What you should do.
Copy exactly the lines of the data below that run from the line holding "The image size is (816, 543)." through the line holding "Click Zusätzliches Template", both ends included.

Data records.

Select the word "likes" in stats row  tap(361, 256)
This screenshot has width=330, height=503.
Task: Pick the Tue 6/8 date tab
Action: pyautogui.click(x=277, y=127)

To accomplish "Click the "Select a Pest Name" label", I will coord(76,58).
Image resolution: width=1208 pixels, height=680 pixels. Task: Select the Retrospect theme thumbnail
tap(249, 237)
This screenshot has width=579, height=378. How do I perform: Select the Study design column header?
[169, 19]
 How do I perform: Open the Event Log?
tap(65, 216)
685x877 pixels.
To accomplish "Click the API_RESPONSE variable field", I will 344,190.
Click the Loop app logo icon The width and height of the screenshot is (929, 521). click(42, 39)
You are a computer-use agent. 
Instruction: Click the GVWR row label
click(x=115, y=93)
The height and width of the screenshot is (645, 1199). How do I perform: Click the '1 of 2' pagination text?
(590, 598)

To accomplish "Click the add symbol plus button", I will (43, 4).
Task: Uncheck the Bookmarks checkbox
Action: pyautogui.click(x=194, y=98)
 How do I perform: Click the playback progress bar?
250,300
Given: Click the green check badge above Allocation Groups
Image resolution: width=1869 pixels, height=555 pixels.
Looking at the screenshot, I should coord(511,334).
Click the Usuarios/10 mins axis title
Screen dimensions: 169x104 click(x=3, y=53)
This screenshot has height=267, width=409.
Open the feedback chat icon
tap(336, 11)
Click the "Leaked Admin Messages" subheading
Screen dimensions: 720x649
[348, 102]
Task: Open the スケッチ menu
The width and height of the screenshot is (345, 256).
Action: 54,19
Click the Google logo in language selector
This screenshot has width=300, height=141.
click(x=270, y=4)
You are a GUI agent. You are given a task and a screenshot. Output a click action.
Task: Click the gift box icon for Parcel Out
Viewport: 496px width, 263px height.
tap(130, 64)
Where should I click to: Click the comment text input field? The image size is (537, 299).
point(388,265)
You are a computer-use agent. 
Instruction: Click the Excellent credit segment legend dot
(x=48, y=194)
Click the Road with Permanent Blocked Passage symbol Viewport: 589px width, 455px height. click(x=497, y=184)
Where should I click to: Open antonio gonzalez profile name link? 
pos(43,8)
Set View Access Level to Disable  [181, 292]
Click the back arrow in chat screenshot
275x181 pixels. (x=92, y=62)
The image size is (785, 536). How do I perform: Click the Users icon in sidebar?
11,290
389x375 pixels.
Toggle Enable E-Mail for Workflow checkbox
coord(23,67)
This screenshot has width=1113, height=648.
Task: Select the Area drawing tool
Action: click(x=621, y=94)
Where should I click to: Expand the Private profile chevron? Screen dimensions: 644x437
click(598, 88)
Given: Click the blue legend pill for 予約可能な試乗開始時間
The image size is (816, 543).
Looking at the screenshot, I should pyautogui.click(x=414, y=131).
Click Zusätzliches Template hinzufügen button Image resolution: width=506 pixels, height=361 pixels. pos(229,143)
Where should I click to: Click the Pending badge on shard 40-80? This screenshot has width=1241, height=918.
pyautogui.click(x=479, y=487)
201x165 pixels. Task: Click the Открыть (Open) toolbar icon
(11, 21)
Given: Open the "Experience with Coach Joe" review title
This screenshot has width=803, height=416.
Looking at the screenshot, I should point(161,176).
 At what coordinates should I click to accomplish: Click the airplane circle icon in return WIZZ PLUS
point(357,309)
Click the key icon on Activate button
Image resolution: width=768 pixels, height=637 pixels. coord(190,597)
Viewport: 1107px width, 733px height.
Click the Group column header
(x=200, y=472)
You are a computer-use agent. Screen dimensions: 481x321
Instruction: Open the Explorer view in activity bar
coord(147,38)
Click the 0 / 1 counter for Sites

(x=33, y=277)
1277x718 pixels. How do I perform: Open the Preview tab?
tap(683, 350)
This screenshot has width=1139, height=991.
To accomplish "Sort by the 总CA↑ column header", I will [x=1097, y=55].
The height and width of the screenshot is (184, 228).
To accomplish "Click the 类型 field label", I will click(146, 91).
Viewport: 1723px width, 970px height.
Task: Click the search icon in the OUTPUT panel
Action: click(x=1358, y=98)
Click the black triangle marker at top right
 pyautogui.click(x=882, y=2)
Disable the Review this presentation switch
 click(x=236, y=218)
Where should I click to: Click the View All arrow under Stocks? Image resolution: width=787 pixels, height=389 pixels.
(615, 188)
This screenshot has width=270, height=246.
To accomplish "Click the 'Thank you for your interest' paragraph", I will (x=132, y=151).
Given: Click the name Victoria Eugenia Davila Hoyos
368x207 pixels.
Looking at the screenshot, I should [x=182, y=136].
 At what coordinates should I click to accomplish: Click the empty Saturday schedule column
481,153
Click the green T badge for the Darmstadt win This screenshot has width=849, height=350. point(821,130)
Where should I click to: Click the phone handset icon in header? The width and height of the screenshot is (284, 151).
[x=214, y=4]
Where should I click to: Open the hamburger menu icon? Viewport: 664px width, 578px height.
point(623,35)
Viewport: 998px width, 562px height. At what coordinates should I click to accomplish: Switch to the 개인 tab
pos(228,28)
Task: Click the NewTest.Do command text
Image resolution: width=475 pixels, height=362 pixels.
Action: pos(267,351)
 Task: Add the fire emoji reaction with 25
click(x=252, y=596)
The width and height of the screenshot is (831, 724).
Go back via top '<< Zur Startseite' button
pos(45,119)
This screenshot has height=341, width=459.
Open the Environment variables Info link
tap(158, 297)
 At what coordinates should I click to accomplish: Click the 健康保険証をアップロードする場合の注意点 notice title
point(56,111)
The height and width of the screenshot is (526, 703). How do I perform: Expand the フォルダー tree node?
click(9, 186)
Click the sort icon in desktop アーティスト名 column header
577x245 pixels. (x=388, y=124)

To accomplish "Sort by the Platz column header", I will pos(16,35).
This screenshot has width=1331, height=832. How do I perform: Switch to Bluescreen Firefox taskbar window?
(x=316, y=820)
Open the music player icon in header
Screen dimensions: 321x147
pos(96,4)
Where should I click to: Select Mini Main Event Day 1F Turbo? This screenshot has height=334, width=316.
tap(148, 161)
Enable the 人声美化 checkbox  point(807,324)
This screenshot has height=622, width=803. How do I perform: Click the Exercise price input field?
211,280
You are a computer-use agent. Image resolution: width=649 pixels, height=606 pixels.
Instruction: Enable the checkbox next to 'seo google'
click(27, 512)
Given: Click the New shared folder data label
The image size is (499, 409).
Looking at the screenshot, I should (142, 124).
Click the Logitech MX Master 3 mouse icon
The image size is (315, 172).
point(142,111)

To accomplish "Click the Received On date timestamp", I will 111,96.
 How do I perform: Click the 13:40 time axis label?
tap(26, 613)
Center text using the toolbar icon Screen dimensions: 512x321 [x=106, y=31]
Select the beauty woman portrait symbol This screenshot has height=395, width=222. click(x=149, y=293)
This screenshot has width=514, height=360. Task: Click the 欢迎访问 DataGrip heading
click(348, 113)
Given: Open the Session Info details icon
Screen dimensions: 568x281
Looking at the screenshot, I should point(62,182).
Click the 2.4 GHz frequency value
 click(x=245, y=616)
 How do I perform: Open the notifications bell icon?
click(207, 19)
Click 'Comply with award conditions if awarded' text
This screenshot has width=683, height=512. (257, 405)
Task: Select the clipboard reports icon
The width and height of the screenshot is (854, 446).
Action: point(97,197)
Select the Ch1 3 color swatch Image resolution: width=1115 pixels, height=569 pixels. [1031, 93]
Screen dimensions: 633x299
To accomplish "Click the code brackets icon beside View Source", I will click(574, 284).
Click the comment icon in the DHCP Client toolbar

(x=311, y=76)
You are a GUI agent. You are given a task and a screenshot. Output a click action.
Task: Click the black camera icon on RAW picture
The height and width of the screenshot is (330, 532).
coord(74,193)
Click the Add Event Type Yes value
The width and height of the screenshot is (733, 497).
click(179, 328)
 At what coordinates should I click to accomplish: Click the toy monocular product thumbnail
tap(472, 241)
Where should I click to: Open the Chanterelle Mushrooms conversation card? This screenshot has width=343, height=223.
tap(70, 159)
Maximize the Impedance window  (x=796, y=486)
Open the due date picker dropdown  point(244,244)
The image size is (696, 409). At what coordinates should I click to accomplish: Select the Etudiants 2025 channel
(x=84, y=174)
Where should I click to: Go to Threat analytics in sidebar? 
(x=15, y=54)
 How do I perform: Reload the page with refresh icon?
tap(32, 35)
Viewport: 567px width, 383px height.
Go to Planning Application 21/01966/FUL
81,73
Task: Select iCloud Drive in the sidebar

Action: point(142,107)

Answer to this problem.
The image size is (816, 543).
Looking at the screenshot, I should pyautogui.click(x=414, y=131).
Click Zusätzliches Template hinzufügen button Image resolution: width=506 pixels, height=361 pixels. pos(229,143)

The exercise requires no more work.